### EXERCISE BRIEF
Below are lines of data; restate word for word those running from the line containing "[menubar] (709, 85)" to the line containing "55 (160, 990)", inclusive, and no others.

#### DATA FOR ANALYSIS ####

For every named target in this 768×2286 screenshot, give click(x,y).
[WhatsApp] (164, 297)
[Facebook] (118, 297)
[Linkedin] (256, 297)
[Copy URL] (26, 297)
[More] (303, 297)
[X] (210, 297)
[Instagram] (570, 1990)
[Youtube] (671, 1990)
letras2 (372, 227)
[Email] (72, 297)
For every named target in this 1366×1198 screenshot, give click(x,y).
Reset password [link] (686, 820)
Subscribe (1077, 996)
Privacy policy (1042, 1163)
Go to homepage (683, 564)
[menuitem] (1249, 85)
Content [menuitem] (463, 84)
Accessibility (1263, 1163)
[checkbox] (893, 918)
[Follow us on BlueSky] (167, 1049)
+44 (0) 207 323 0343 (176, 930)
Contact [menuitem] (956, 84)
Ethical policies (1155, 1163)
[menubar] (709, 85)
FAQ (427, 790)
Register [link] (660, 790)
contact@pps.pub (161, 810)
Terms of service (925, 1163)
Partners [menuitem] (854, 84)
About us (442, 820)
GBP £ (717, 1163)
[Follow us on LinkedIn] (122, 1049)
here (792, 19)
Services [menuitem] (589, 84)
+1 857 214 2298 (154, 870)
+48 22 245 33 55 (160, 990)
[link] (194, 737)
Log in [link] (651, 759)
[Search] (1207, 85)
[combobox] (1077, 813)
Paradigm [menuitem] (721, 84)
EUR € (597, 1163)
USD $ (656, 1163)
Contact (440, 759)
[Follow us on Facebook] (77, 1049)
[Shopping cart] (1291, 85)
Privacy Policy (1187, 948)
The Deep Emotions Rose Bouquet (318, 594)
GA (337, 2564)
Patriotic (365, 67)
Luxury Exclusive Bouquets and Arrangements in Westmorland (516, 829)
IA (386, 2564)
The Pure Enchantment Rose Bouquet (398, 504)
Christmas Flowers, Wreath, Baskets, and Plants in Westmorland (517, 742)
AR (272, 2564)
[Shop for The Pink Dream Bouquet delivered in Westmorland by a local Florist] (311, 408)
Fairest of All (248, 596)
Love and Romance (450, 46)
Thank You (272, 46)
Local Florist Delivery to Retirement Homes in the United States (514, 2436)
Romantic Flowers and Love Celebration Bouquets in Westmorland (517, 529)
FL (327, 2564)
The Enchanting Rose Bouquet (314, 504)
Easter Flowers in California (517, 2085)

####

### ANSWER SECTION
[menubar] (709, 85)
FAQ (427, 790)
Register [link] (660, 790)
contact@pps.pub (161, 810)
Terms of service (925, 1163)
Partners [menuitem] (854, 84)
About us (442, 820)
GBP £ (717, 1163)
[Follow us on LinkedIn] (122, 1049)
here (792, 19)
Services [menuitem] (589, 84)
+1 857 214 2298 (154, 870)
+48 22 245 33 55 (160, 990)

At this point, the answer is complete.